“Pursue some path, however narrow and crooked, in which you can walk with love and reverence.”–Henry David Thoreau
or, perhaps more appropriately:
“It was the best of times. It was the worst of times.” –Charles Dickens
Yesterday marked Cate’s first day of summer break. Normally, after I drop her off at school, and before I settle down to work, I take a walk. I park near her preschool somewhere and set off on a nice little excursion to start my day. (Admittedly, I am very spoiled.) Yesterday I decided that having Cate with me was not going to change my plans, and the only real question was whether she would accompany me on her bike or in a stroller. Realizing that either way I was going to be pushing her up every hill, I went for the stroller and after bribing her with raisins and her own water bottle I shoved my extra-large child into the baby stroller and set off for…
But it wasn’t working. It wasn’t relaxing in any way. It might have been that I was pushing 42 pounds plus stroller while the person inside lounged comfortably and occasionally wondered aloud why I didn’t “go faster.” It might also have been the scorching heat due to the lack of shade trees and the fact that I was practically taking a shower in my own sweat. But most of all, and I was able to pinpoint this when we turned around after barely a mile to head home, it was boredom. If you know me, then you know I would never excercise purely for the health benefits; I walk because I enjoy it, and I like a little scenery. This was more like walking in a pointless circle, the view never-changing from one white clapboard house with a pre-determined landscape to the next. And where were all the people? In a neighborhood that boasts a high population of stay at home parents, I didn’t see a single person on my walk. At one point I began to worry that I was part of a Will Smith movie where I was one of only 10 survivors of the apocalypse (don’t hold me to accuracy, I only saw the previews).

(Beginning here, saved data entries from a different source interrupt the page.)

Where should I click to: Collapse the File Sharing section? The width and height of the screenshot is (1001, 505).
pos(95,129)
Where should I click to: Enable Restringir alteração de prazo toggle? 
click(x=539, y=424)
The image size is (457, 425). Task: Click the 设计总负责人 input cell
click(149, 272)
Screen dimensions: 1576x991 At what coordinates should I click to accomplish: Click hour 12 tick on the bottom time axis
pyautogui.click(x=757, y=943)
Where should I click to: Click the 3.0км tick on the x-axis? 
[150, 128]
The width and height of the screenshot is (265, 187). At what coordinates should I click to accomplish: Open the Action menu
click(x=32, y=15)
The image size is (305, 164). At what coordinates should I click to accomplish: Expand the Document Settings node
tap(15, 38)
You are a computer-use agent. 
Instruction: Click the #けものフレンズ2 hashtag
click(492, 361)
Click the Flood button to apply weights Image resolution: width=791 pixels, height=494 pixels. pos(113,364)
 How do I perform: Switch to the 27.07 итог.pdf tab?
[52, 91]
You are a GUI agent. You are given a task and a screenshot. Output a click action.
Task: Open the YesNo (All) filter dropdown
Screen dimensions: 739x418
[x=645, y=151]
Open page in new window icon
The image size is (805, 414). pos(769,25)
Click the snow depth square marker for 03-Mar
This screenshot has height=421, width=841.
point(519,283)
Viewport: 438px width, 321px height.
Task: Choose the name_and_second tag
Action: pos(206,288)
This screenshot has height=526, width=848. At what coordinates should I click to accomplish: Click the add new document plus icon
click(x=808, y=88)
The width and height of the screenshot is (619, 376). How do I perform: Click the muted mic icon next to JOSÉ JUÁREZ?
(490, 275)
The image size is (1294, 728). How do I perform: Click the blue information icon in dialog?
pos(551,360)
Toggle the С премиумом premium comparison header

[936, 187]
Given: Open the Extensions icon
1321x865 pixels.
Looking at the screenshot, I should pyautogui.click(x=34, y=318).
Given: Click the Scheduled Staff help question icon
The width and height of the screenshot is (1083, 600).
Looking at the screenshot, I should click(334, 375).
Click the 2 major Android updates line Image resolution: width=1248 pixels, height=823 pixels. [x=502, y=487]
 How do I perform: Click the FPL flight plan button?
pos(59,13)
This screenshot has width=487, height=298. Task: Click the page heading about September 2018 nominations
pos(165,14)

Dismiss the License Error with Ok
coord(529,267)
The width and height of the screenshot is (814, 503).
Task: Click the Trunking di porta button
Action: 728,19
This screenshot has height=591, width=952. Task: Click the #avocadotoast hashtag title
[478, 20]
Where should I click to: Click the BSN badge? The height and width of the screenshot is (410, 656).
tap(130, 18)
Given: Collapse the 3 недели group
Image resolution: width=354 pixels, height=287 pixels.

Today I struggled with the decision to drive across town and take my regular walk. Then, after deciding in the affirmative, I struggled to fold the jogging stroller and lug it into the trunk of the car. We parked at my parents’ house, (they’re out-of-town), and after raiding their cabinets for some aspirin and a gift bag to save a trip to Walgreens, we hit the pavement. There was something so soothing about being on my usual route, which admittedly, is also just a big circle. But it’s a circle with character; and giant trees offering filtered light and heavenly shade. We walked down wide boulevards and narrow winding roads, enjoying the change of view each turn of a corner brought. And we saw people! We saw actual living humans–dropping mail at the post office, heading home with their coffee and newspaper, walking to the grocery for a few forgotten items–of all ages and stages. The stroller seemed to glide along and my passenger, mesmerized by so much to see, stopped taunting me. Before I knew it, we had gone 4.5 miles and my spirits were revived. Which brings me to…
Okay, there were really 3 walks, but it didn’t make for a good title. The 3rd walk actually took place a week ago, on a day when Cate was still in school. I had parked at Henry Clay’s home and set off on my own to wander my favorite neighborhood. As I ambled around Ashland Park I enjoyed the fact that the sun was making an appearance after so many days of rain. In the cliché of a lifetime, I actually stopped to smell the roses growing along someone’s fence. Through the grace of God, and despite having a million items on my to-do list, I was completely underwhelmed in the most wonderful way. When I finished my walk, I was inspired to sit down on a bench and write about it, right then and there.
So what is the moral of this Tale? It’s simple, really: I don’t love my daily walks just because I see beauty; I see beauty because I love the path I walk. And one day, I hope, that path will be right outside my front door.